WASHINGTON—According to a report released Tuesday by the Brookings Institution, a Washington-based think tank, the recent influx of exceedingly affluent powder-wigged aristocrats into the nation's gentrified urban areas is pushing out young white professionals, some of whom have lived in these neighborhoods for as many as seven years.

All joking aside, 7 years is longer than anyone I know to be living in the same location. The article's satire nails it.



i need to quote your link so nobody misses this gem:

> ...many Palo Altans said the project was too big and moving too fast. "It just seems to me that a billionaire can come in and get whatever he wants and run roughshod over average millionaires like myself," said Crescent Park Neighborhood Assocition presi...


What paper is this? Is it available online? I hope you framed that.


That's pretty special.


Is that Vint Cerf on the right in the photo? :)

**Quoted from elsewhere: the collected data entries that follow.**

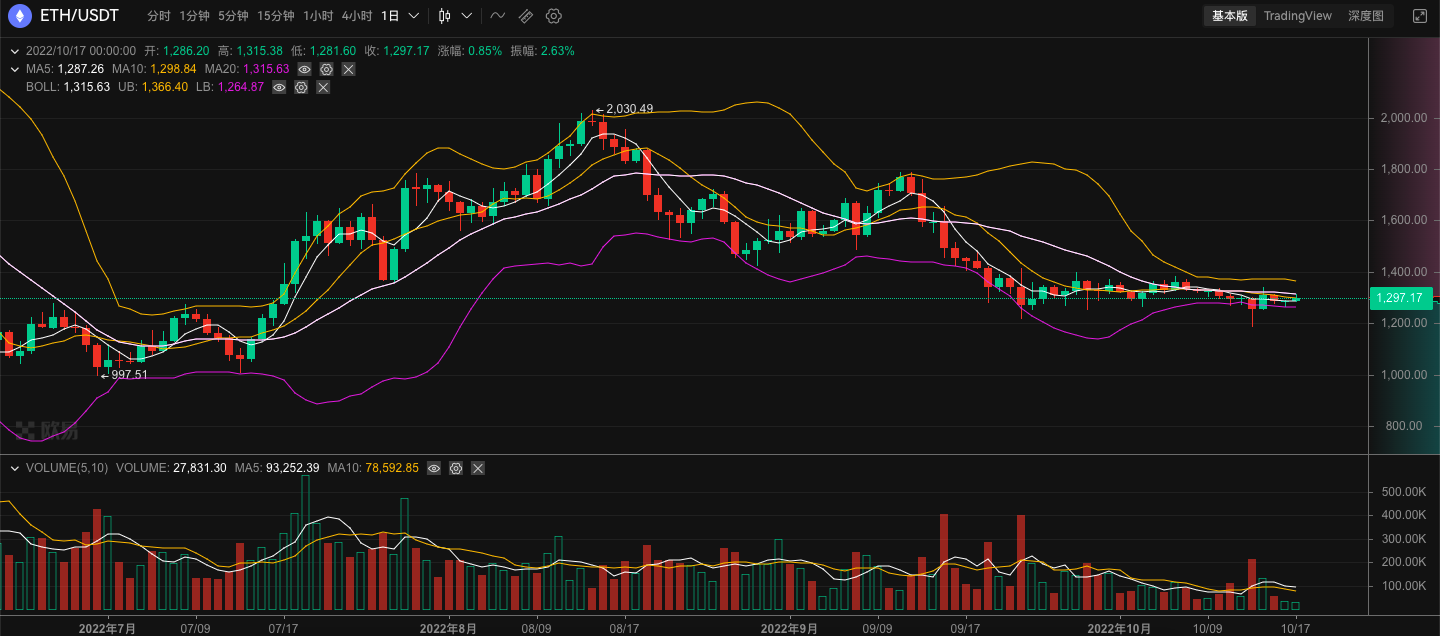Click the candlestick chart type icon
The image size is (1440, 636).
[445, 16]
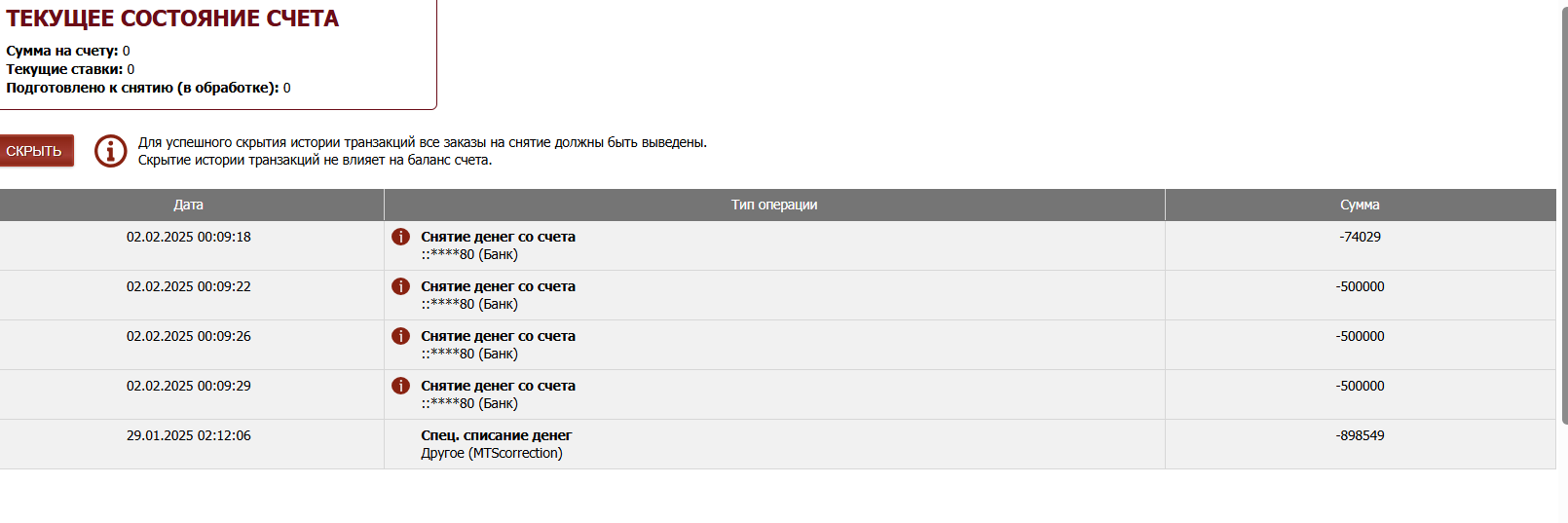This screenshot has width=1568, height=523.
Task: Click the vertical page scrollbar
Action: coord(1562,214)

The problem is not specific to foreign investors. Local investors are also more than capable of buying up perfectly good homes and letting them sit there vacant and unused. Whether the people are foreign has nothing to do with it. The problem is that society tolerates this practice of investors swallowing up housing, pricing people out of the market, and then leaving perfectly those good homes vacant.

Couldn't the solution be simply to enact a sufficiently punishing property tax rate on property not owner-occupied for more than 300 days of the year, so that these "investments" lose money? That would stop the practice, and maybe we'd see actual people/families moving in again.


A land value tax (famously advocated by early political economist Henry George of San Francisco) does exactly this: you tax the unimproved portion of the value of property, and don't tax improvements. Land that has high value unimproved therefore costs money to sit idle; this encourages landlords to make improvements, rent out their space, etc. It also means landlords don't benefit from the portion of value that does NOT stem from their improvements, i.e., it discourages speculation.


It also has the added benefit of making productive investment (e.g. in a business) relatively more attractive than what many choose to do now - i.e. purchase property with the intention of capturing much of the value (in the form of capital gains) created by public investment.

A rentier economy is neither sustainable nor desirable.


So your solution is to put an end to the rental market?


True. How about a punishing tax on any kind of unoccupied property, rather than specifying that it must be owner-occupied?


Wouldn't that be easy to circumvent?


If it is circumvented by letting people live there that might be ok.


Yea, that sounds like a better idea.


And... this is what happens when you don't tax foreign cash infusions.

For those who think we should get rid of taxes on cash repatriations - this is likely an outcome.


This is what happens when Russian Oligarchs make undisclosed income and need to was their rubles into Euros and Dollars.


Foreign capital investment is great, so beneficial to the economy.

The problem is with the housing market. Perverse subsidies, out of date zoning laws, and a lot of nimby based lobbying. Fix these things and I doubt anyone, including foreign investors, would be parking capital in property and just leaving it unused.


And that's why you use a tool like taxation to modify behavior to encourage positive outcomes.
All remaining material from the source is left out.